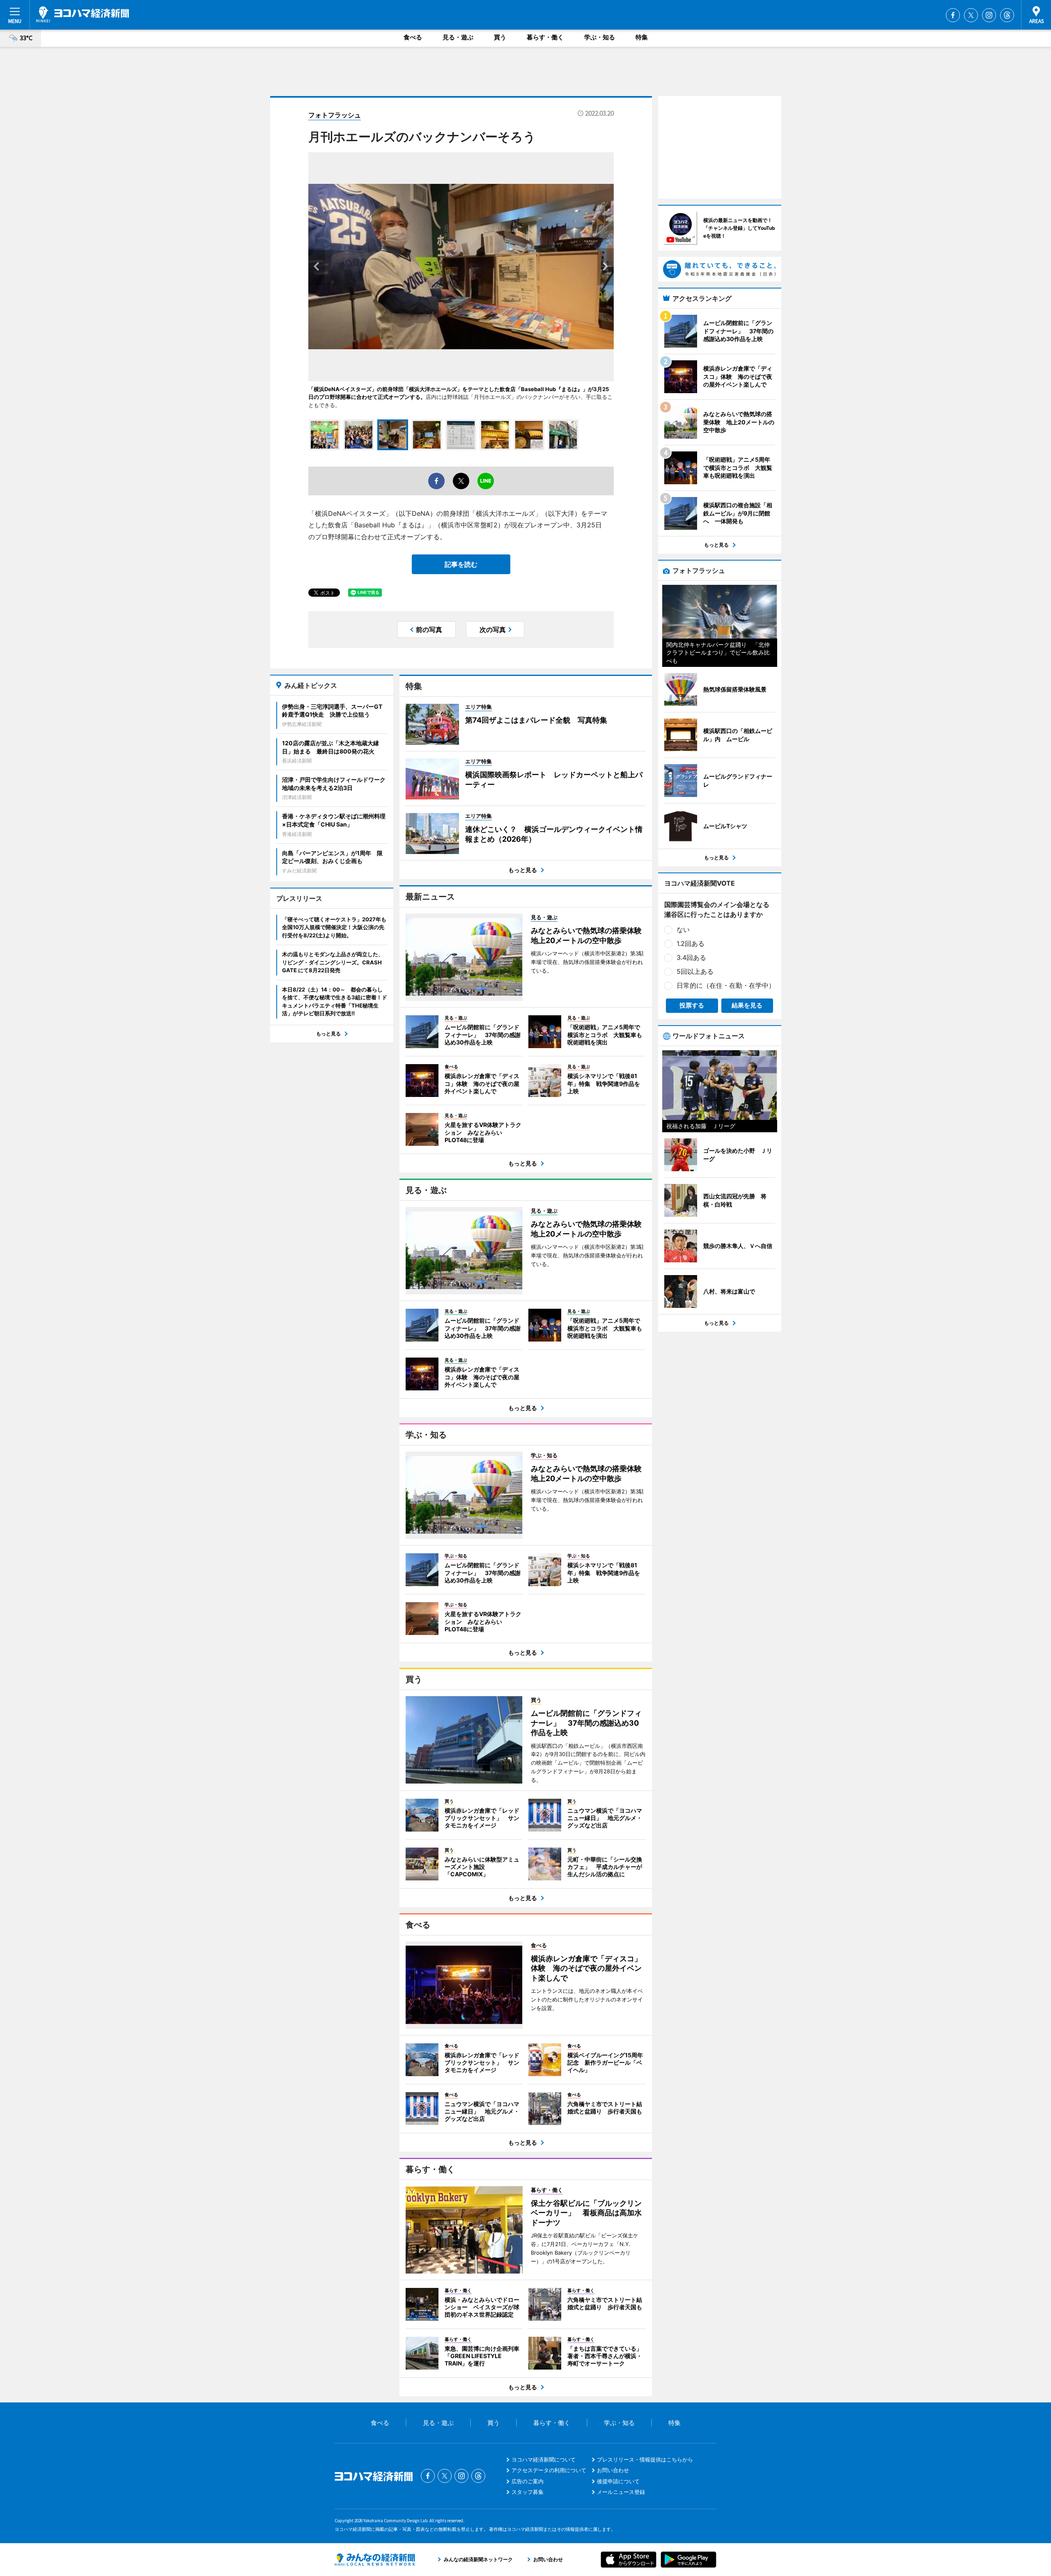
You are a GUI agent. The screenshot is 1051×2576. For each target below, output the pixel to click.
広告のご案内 (528, 2481)
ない (683, 929)
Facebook (953, 15)
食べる (413, 37)
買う (500, 37)
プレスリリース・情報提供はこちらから (645, 2459)
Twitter (971, 15)
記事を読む (461, 564)
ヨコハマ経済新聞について (544, 2459)
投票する (691, 1005)
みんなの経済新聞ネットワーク (375, 2559)
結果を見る (747, 1005)
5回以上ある (695, 971)
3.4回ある (691, 957)
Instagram (989, 15)
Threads (1007, 15)
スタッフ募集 (528, 2492)
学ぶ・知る (599, 37)
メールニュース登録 (621, 2492)
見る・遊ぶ (458, 37)
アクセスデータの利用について (549, 2470)
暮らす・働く (545, 37)
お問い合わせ (613, 2470)
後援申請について (618, 2481)
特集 (642, 37)
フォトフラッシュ (334, 115)
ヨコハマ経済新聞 (82, 14)
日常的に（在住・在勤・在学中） (726, 985)
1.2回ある (690, 943)
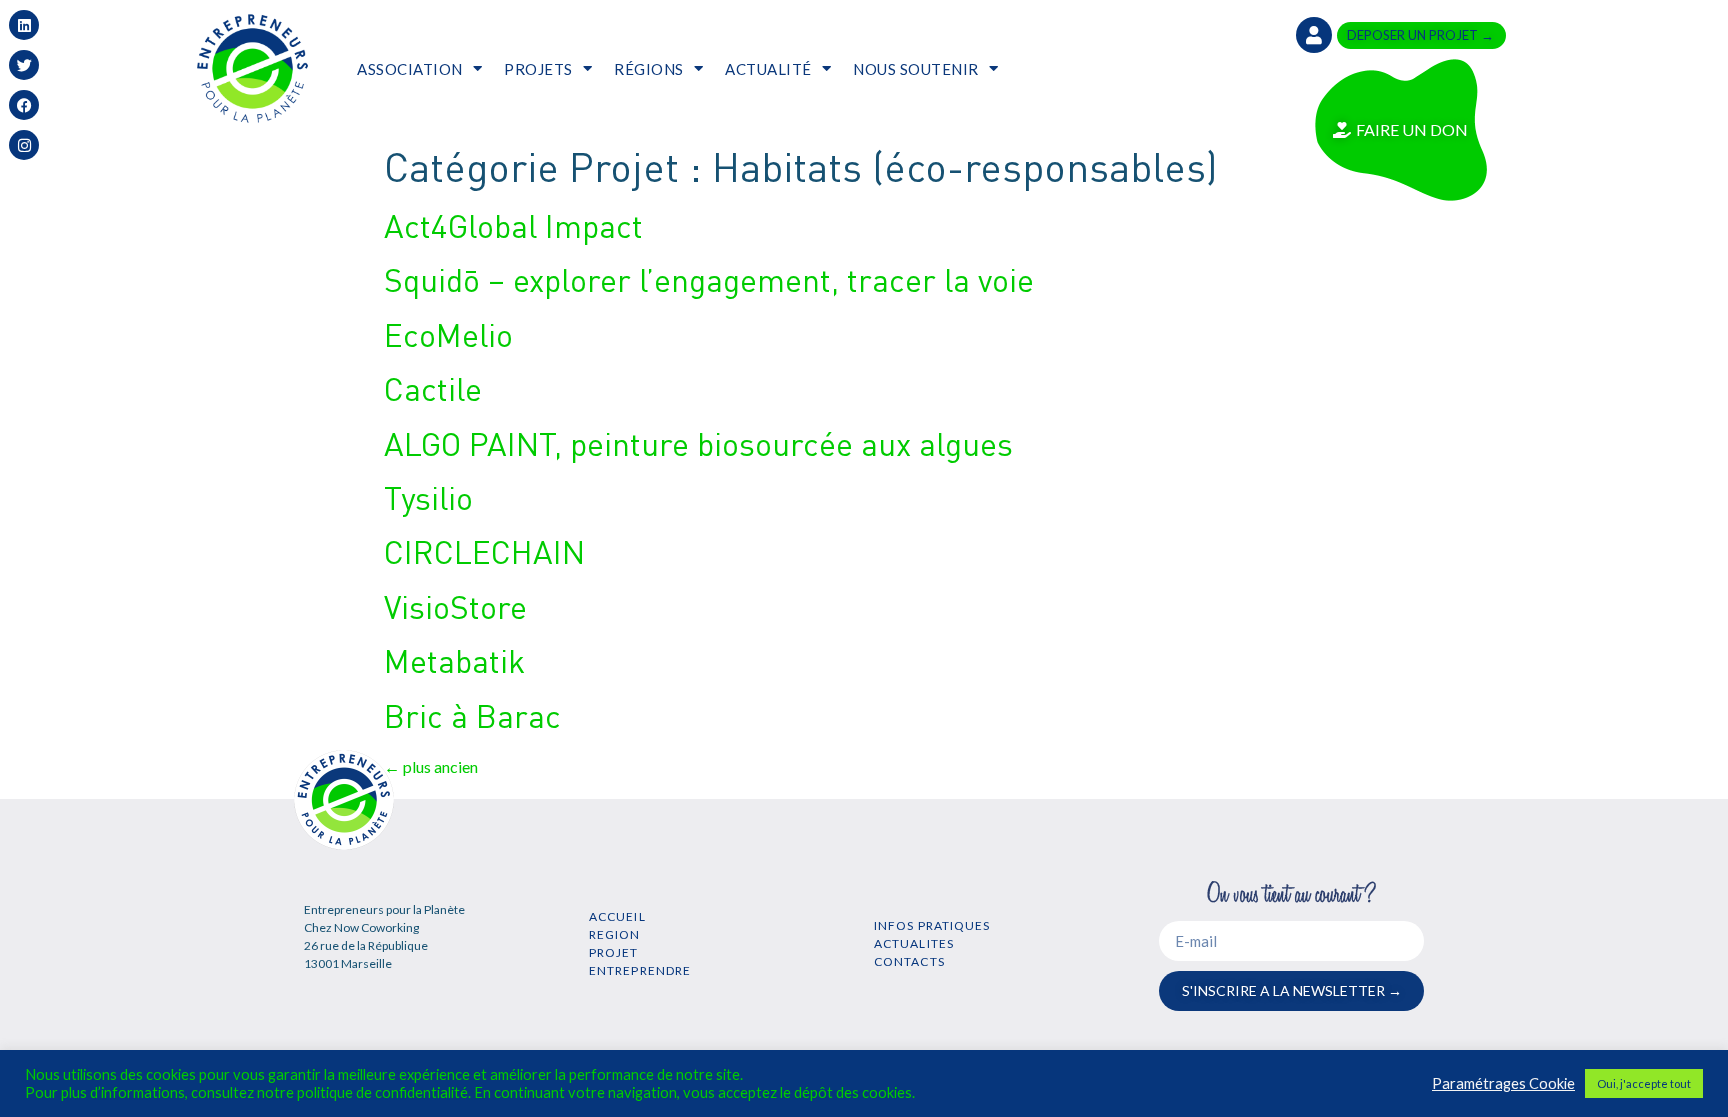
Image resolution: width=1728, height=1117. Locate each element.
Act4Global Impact (513, 225)
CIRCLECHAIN (484, 551)
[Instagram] (24, 145)
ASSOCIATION (410, 69)
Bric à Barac (472, 715)
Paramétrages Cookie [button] (1503, 1083)
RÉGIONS (649, 69)
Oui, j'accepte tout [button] (1644, 1083)
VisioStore (455, 606)
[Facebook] (24, 105)
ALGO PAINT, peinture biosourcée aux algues (698, 443)
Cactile (433, 388)
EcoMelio (448, 334)
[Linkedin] (24, 25)
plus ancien (431, 766)
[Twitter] (24, 65)
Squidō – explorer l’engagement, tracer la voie (709, 279)
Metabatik (454, 660)
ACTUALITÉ (768, 69)
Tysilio (428, 497)
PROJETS (538, 69)
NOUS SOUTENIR (916, 69)
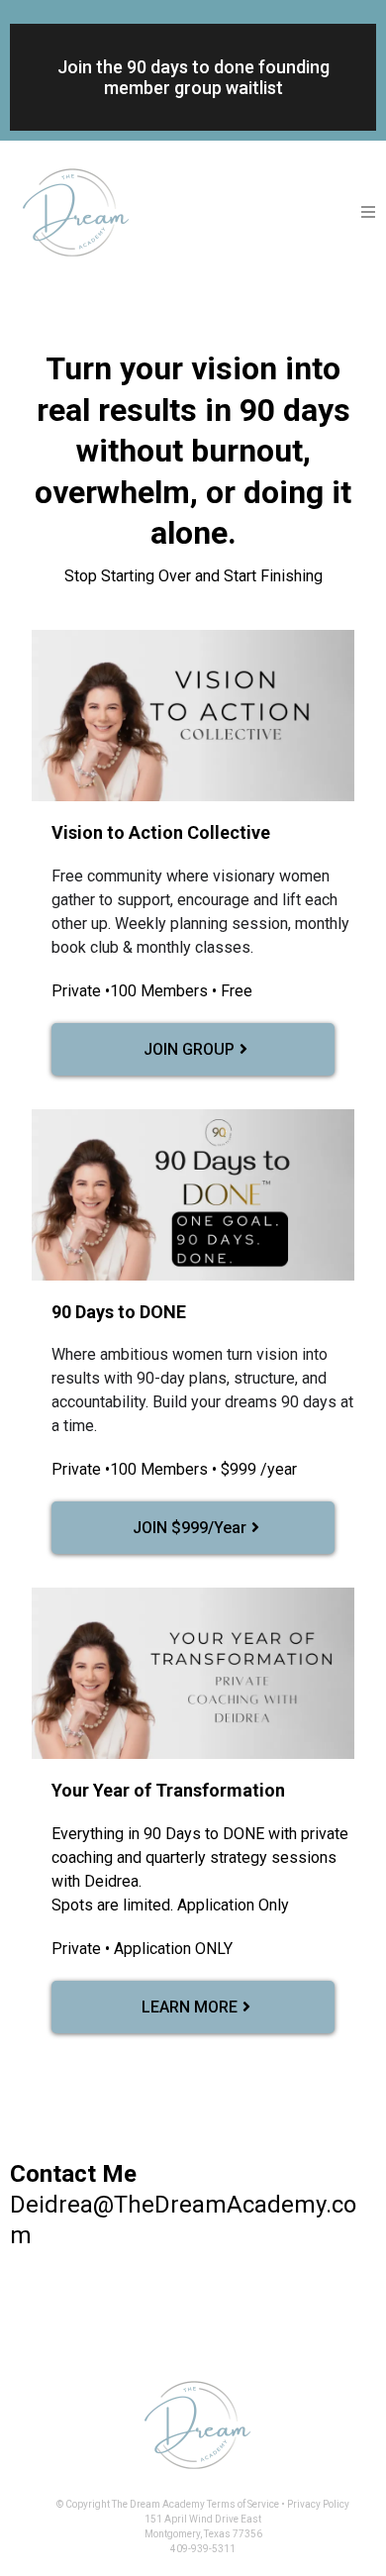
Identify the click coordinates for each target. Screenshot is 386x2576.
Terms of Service (242, 2504)
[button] (368, 213)
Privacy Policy (318, 2504)
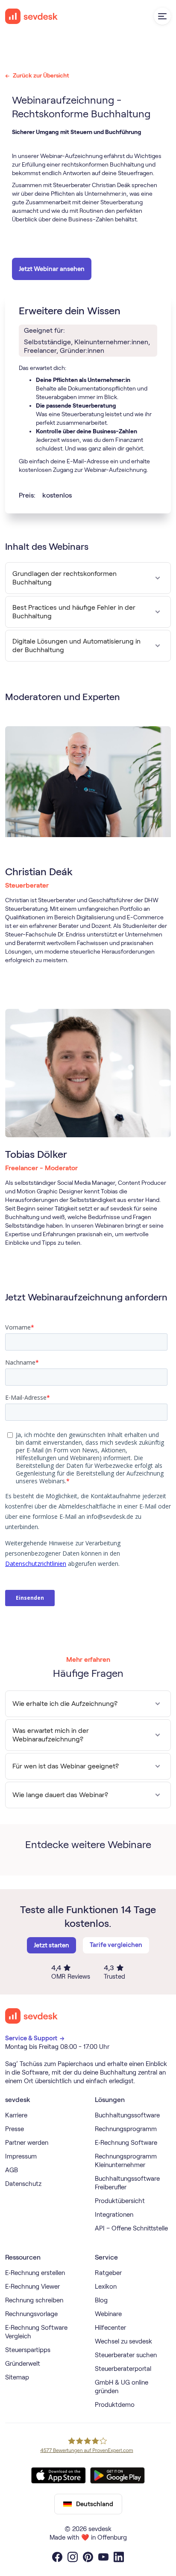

################

■ Exercise objective ■
Across the data, how many lines have the word "click" in them? Respond with the number alone.

■ Response area ■
2